Find the line containing "Click the black NSF U.P. Code logo" in the records below. Copy exactly that line and each one after it, ending at the line containing "Click the preview", and nothing more.
━━ DATA TO USE ━━
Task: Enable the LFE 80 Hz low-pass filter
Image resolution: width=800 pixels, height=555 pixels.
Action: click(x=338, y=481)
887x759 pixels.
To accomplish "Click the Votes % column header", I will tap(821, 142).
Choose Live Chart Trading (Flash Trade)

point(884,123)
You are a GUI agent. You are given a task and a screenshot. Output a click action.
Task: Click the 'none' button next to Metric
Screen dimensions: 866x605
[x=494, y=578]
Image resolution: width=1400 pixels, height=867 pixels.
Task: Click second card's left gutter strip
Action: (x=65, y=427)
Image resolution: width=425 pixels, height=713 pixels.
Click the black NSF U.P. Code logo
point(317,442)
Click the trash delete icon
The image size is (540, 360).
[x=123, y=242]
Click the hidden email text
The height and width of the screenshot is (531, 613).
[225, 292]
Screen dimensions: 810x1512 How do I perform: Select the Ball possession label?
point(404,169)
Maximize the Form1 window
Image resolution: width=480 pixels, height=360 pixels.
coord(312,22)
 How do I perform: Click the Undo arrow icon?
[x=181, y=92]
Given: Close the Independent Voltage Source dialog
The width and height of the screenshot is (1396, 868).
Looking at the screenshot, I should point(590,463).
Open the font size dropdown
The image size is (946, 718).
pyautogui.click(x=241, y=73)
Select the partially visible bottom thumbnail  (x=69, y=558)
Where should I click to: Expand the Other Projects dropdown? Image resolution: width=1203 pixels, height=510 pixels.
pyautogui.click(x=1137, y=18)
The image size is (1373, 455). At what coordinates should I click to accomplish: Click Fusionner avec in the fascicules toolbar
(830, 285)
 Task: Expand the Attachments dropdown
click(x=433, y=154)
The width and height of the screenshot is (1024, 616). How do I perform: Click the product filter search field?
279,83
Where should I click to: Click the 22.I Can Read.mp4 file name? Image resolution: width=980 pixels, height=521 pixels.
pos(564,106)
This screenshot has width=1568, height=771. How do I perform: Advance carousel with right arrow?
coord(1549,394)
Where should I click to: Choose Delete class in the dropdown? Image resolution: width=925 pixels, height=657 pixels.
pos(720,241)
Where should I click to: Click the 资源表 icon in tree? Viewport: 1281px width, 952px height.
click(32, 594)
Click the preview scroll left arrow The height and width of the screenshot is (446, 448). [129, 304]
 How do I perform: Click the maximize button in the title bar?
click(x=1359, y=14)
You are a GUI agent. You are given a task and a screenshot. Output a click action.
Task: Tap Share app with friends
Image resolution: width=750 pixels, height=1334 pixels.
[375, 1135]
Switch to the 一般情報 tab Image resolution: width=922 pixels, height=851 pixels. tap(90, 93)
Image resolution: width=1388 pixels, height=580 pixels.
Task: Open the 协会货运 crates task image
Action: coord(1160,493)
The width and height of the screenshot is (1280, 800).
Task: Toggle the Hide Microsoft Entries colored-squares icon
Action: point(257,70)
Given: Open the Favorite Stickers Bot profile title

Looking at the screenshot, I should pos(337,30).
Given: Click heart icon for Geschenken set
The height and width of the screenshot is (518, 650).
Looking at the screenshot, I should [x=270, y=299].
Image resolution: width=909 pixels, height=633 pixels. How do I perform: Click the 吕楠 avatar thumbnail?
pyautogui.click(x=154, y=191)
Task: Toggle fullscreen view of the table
━━━
EXERCISE RESULT ->
Click the black NSF U.P. Code logo
point(317,442)
Click the trash delete icon
The image size is (540, 360).
[x=123, y=242]
Click the hidden email text
The height and width of the screenshot is (531, 613).
[225, 292]
Screen dimensions: 810x1512 How do I perform: Select the Ball possession label?
point(404,169)
Maximize the Form1 window
Image resolution: width=480 pixels, height=360 pixels.
coord(312,22)
 How do I perform: Click the Undo arrow icon?
[x=181, y=92]
Given: Close the Independent Voltage Source dialog
The width and height of the screenshot is (1396, 868).
Looking at the screenshot, I should point(590,463).
Open the font size dropdown
The image size is (946, 718).
pyautogui.click(x=241, y=73)
Select the partially visible bottom thumbnail  (x=69, y=558)
Where should I click to: Expand the Other Projects dropdown? Image resolution: width=1203 pixels, height=510 pixels.
pyautogui.click(x=1137, y=18)
The image size is (1373, 455). At what coordinates should I click to accomplish: Click Fusionner avec in the fascicules toolbar
(830, 285)
 Task: Expand the Attachments dropdown
click(x=433, y=154)
The width and height of the screenshot is (1024, 616). How do I perform: Click the product filter search field?
279,83
Where should I click to: Click the 22.I Can Read.mp4 file name? Image resolution: width=980 pixels, height=521 pixels.
pos(564,106)
This screenshot has width=1568, height=771. How do I perform: Advance carousel with right arrow?
coord(1549,394)
Where should I click to: Choose Delete class in the dropdown? Image resolution: width=925 pixels, height=657 pixels.
pos(720,241)
Where should I click to: Click the 资源表 icon in tree? Viewport: 1281px width, 952px height.
click(32, 594)
Click the preview scroll left arrow The height and width of the screenshot is (446, 448). [129, 304]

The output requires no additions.